The BrowserProvider impl just calls Browser::launch() with that config and spawns the CDP event handler:

#[async_trait]
impl BrowserProvider for LocalBrowser {
    async fn connect(&self) -> miette::Result<Arc<Browser>> {
        let (browser, mut handler) = Browser::launch(self.config.clone())
            .await.into_diagnostic()?;
        tokio::task::spawn(async move {
            while handler.next().await.is_some() {}
        });
        Ok(Arc::new(browser))
    }
}

That handler loop is important, chromiumoxide uses it to process CDP events from Chrome. Without it, nothing works. The old code had this exact same spawn, just inlined in exec.rs. Now it lives where it belongs.

how RemoteBrowser works

This is the part I was most excited about. The entire remote browser implementation:

pub struct RemoteBrowser {
    url: String,
}

impl RemoteBrowser {
    pub fn from_ws_url(url: String) -> Self {
        Self { url }
    }

    pub fn from_host(host: String) -> Self {
        Self { url: format!("http://{host}") }
    }
}

#[async_trait]
impl BrowserProvider for RemoteBrowser {
    async fn connect(&self) -> miette::Result<Arc<Browser>> {
        let (browser, mut handler) = Browser::connect(&self.url)
            .await
            .into_diagnostic()
            .map_err(|e| miette::miette!(
                "Failed to connect to remote browser at {}: {e}", self.url
            ))?;
        tokio::task::spawn(async move {
            while handler.next().await.is_some() {}
        });
        Ok(Arc::new(browser))
    }
}

That’s it. The from_host constructor just prepends http://, chromiumoxide handles the /json/version discovery internally. No extra HTTP client code. No JSON parsing. The library already does all of that.

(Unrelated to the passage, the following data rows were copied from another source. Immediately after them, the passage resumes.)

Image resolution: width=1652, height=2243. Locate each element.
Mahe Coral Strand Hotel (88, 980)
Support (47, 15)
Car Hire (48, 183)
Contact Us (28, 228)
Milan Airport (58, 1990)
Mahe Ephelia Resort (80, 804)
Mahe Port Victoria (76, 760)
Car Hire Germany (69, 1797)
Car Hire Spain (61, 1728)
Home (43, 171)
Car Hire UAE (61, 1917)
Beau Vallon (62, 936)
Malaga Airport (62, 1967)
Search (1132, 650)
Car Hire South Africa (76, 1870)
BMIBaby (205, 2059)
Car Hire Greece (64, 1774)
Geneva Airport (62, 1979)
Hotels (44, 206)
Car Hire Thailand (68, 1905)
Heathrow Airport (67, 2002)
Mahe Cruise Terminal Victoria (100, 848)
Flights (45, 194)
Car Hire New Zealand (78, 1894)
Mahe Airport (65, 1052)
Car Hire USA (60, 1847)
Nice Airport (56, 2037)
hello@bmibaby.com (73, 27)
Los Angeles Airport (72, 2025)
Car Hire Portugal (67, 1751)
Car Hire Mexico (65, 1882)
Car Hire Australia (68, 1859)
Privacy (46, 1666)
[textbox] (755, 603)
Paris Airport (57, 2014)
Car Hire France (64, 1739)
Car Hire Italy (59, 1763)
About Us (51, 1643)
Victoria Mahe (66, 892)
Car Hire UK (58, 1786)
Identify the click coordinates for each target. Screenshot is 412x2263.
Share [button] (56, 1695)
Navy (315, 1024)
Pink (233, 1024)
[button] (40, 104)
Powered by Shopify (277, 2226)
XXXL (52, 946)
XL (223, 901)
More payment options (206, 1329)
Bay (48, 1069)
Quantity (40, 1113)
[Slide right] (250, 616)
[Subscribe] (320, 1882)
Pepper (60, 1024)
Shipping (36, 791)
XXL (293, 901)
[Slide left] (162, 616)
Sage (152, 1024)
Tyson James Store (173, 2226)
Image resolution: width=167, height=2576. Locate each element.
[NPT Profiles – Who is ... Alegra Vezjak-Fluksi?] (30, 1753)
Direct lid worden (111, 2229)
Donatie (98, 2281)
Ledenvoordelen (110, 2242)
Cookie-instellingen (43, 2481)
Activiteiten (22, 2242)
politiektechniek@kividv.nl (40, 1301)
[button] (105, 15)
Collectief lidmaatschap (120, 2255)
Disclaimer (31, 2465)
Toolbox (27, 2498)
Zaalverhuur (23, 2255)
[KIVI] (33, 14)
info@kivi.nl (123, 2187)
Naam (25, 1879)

The orchestration code in exec.rs picks the right provider based on CLI flags:

let provider: Box<dyn BrowserProvider> = if let Some(ws_url) = remote_url {
    Box::new(RemoteBrowser::from_ws_url(ws_url))
} else if let Some(host) = remote_host {
    Box::new(RemoteBrowser::from_host(host))
} else {
    Box::new(LocalBrowser::new(&binary_path, width, height, ...)?)
};

let browser = provider.connect().await?;

After this point, the rest of the code doesn’t know or care whether Chrome is local or remote. Same browser.new_page(), same page.goto(), same page.save_screenshot().

tab pooling, the details

The tab reuse was even simpler conceptually. I already had a Semaphore controlling how many tabs run in parallel:

let semaphore = Arc::new(Semaphore::new(tabs));

for url in urls {
    let permit = semaphore.clone().acquire_owned().await?;
    tokio::spawn(async move {
        take_screenshot(...).await;
        drop(permit); // release the slot
    });
}

This gates concurrency, if tabs is 8, only 8 screenshots run at once. But every one of those screenshots was creating a fresh page and destroying it. The pool sits behind that gate:

pub struct PagePool {
    browser: Arc<Browser>,
    pages: Mutex<Vec<Page>>,
    max_size: usize,
}

impl PagePool {
    pub async fn acquire(&self) -> miette::Result<Page> {
        let mut pages = self.pages.lock().await;
        if let Some(page) = pages.pop() {
            drop(pages);
            let _ = page.goto("about:blank").await;
            Ok(page)
        } else {
            drop(pages);
            self.browser.new_page("about:blank").await.into_diagnostic()
        }
    }

    pub async fn release(&self, page: Page) {
        let mut pages = self.pages.lock().await;
        if pages.len() < self.max_size {
            pages.push(page);
        } else {
            drop(pages);
            let _ = page.close().await;
        }
    }
}

The lock is held only for the push/pop, microseconds. The actual page navigation and screenshot happen outside the lock. No contention in practice.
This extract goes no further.